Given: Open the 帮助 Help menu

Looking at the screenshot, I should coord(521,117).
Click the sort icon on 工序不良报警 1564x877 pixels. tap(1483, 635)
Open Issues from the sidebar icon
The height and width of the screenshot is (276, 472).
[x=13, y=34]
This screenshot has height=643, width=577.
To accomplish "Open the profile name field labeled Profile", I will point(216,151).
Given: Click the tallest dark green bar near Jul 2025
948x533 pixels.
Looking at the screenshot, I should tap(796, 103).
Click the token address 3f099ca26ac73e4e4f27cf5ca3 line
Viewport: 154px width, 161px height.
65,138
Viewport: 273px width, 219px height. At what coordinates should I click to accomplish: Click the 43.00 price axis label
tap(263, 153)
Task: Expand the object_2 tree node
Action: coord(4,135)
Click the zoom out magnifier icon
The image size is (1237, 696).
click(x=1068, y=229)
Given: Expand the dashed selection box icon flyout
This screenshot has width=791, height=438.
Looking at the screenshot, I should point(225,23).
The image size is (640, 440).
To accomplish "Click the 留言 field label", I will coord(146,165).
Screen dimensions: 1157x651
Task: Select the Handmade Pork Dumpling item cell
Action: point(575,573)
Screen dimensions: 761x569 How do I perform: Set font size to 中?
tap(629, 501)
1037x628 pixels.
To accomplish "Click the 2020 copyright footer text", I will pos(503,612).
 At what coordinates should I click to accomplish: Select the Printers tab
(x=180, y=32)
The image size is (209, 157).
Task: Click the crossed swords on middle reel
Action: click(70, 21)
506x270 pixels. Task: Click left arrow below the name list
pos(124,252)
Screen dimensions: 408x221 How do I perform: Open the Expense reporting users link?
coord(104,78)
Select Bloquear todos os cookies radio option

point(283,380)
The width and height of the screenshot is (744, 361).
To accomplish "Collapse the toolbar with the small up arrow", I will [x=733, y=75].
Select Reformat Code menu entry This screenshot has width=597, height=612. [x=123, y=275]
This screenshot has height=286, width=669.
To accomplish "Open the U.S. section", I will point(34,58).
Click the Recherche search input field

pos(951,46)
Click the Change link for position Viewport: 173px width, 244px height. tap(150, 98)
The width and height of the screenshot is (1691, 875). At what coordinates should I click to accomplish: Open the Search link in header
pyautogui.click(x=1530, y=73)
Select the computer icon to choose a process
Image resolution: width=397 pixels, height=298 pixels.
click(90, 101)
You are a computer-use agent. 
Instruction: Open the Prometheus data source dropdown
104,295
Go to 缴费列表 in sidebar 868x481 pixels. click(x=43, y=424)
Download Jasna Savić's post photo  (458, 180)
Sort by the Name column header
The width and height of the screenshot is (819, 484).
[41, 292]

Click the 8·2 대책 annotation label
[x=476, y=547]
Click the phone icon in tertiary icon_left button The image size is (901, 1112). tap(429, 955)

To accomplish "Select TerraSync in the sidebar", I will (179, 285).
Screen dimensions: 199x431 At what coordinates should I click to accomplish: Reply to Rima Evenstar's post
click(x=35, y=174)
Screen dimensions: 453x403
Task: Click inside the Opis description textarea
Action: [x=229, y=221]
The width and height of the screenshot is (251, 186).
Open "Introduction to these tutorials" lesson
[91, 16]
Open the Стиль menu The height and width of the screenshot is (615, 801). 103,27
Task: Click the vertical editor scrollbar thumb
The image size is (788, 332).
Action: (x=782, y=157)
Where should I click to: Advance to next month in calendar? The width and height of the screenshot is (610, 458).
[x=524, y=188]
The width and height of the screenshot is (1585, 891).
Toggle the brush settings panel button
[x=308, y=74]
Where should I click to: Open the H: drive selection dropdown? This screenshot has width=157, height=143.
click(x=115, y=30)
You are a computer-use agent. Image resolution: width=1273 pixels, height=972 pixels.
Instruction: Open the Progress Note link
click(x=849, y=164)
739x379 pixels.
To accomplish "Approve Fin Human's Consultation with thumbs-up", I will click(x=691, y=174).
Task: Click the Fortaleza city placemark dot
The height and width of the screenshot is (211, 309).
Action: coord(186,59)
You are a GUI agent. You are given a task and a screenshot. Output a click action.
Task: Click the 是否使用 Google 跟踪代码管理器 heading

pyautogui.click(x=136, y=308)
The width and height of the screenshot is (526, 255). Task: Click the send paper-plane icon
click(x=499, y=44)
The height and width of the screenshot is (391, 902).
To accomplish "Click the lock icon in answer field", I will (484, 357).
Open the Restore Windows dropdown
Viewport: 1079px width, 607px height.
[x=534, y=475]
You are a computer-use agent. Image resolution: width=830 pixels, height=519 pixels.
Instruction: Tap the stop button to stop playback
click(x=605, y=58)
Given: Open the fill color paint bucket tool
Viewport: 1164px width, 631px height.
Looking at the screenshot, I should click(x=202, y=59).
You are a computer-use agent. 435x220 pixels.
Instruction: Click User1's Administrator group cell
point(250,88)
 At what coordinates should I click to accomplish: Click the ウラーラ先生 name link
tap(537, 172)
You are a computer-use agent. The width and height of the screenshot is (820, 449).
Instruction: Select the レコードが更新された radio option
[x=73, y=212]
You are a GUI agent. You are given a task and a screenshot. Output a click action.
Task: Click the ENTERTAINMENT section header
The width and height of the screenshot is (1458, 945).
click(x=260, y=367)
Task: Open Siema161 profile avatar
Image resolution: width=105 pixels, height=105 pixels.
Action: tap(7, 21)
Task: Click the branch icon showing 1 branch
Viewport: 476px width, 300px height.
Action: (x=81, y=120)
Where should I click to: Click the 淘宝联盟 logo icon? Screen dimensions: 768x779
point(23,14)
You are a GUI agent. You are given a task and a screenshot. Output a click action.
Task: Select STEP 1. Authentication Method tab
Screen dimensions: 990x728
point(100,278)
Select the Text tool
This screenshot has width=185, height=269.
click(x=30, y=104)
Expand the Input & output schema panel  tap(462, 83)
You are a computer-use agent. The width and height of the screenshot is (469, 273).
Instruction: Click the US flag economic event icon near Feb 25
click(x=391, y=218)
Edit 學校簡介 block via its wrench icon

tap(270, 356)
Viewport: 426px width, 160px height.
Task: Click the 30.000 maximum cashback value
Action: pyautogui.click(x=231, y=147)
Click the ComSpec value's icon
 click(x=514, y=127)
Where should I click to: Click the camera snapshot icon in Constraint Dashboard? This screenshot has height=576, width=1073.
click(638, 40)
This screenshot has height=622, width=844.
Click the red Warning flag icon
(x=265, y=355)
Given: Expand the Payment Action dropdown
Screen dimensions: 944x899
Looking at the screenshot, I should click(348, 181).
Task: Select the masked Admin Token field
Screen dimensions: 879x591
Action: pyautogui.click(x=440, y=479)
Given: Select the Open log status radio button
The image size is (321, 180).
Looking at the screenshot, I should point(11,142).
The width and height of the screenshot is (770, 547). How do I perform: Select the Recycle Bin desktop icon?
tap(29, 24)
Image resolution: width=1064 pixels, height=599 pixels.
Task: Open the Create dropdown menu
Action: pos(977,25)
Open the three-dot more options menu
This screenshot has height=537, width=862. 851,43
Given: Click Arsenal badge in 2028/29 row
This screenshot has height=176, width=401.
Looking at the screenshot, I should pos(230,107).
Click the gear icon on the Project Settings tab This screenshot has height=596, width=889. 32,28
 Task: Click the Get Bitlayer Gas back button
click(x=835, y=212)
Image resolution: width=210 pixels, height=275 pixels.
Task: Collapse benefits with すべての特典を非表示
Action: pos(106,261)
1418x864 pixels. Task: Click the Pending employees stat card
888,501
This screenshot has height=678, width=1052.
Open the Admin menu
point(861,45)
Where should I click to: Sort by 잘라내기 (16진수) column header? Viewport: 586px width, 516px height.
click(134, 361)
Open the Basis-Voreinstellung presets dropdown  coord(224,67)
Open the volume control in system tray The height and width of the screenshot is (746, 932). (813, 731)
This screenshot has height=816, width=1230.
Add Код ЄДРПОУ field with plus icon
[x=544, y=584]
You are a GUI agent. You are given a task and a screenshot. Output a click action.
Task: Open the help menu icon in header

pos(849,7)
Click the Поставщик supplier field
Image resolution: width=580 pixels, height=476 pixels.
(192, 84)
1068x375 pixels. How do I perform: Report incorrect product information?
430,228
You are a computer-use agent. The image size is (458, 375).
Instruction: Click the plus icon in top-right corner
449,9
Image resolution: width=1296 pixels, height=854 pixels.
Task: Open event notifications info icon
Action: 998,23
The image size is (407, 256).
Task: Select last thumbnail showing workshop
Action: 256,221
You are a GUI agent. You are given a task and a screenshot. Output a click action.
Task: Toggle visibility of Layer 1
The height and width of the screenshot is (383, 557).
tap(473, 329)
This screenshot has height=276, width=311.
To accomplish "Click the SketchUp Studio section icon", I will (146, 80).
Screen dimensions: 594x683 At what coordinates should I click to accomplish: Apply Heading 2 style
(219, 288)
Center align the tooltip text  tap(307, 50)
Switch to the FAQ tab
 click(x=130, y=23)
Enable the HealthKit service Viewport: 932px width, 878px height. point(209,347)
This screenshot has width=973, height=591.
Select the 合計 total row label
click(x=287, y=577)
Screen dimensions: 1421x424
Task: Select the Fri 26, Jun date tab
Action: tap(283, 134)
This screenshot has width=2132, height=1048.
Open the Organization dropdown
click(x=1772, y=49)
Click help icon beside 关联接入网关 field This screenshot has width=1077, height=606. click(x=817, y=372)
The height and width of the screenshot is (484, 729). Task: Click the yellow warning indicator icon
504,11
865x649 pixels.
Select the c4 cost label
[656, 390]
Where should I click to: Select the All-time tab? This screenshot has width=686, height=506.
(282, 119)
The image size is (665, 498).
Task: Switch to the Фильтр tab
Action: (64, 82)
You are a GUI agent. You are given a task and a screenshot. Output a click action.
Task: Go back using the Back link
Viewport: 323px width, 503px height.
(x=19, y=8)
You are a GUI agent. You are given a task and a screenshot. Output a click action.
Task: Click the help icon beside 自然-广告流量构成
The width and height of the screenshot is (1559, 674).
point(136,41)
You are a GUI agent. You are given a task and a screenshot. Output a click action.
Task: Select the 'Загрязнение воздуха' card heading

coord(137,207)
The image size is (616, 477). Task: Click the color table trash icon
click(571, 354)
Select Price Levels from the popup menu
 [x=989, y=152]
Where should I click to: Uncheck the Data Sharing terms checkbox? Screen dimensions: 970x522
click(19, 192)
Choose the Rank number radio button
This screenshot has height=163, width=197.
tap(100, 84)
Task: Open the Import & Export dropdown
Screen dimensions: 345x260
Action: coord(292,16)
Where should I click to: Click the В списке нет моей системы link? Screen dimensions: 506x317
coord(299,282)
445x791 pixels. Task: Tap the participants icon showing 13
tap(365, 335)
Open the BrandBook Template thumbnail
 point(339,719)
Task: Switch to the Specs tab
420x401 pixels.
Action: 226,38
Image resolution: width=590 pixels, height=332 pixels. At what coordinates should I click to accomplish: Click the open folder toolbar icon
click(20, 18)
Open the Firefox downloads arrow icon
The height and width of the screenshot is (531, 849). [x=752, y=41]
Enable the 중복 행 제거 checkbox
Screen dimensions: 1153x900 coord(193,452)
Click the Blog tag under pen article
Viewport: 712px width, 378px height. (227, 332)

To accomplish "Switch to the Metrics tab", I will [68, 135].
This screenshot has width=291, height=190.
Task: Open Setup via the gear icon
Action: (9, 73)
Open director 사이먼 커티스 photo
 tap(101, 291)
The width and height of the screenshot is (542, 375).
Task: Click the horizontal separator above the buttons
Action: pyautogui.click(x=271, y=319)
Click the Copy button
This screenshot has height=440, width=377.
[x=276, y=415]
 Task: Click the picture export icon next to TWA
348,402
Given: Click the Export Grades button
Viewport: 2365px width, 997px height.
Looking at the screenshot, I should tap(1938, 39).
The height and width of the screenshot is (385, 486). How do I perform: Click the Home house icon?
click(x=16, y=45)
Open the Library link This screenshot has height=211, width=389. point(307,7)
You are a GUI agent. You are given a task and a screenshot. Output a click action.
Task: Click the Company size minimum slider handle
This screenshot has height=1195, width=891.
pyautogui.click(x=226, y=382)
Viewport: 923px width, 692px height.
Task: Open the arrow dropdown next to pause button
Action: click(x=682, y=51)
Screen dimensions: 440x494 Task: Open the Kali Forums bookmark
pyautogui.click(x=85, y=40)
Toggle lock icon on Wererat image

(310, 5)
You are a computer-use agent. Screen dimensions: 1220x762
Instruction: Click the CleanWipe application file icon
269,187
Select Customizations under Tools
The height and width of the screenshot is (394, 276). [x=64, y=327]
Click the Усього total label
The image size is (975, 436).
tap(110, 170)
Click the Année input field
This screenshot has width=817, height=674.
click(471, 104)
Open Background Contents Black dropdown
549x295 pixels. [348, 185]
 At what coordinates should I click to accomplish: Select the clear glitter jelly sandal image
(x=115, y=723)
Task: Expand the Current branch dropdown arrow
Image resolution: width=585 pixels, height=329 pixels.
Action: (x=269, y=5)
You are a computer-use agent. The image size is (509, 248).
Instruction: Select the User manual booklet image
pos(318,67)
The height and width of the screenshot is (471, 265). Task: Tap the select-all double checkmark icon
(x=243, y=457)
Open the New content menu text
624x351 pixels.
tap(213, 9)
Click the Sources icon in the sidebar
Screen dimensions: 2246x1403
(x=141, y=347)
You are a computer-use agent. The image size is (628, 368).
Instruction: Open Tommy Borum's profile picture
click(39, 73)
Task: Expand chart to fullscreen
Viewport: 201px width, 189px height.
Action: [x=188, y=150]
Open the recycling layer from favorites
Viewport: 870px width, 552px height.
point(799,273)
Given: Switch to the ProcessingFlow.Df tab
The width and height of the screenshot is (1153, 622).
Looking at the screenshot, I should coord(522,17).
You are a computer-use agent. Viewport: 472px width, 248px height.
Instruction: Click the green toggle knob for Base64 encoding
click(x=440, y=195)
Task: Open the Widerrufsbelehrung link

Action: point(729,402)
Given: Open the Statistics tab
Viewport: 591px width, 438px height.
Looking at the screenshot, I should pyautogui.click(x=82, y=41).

○ ○ ○ ○ ○

## STATED GOAL
Give as a JSON list of strings, one per line with blank lines omitted, the entries above starting with the line containing "Click the ComSpec value's icon" and going on through the line containing "Looking at the screenshot, I should pos(230,107).".

## EXERCISE RESPONSE
[
  "Click the ComSpec value's icon",
  " click(x=514, y=127)",
  "Where should I click to: Click the camera snapshot icon in Constraint Dashboard? This screenshot has height=576, width=1073.",
  "click(638, 40)",
  "This screenshot has height=622, width=844.",
  "Click the red Warning flag icon",
  "(x=265, y=355)",
  "Given: Expand the Payment Action dropdown",
  "Screen dimensions: 944x899",
  "Looking at the screenshot, I should click(348, 181).",
  "Task: Select the masked Admin Token field",
  "Screen dimensions: 879x591",
  "Action: pyautogui.click(x=440, y=479)",
  "Given: Select the Open log status radio button",
  "The image size is (321, 180).",
  "Looking at the screenshot, I should point(11,142).",
  "The width and height of the screenshot is (770, 547). How do I perform: Select the Recycle Bin desktop icon?",
  "tap(29, 24)",
  "Image resolution: width=1064 pixels, height=599 pixels.",
  "Task: Open the Create dropdown menu",
  "Action: pos(977,25)",
  "Open the three-dot more options menu",
  "This screenshot has height=537, width=862. 851,43",
  "Given: Click Arsenal badge in 2028/29 row",
  "This screenshot has height=176, width=401.",
  "Looking at the screenshot, I should pos(230,107)."
]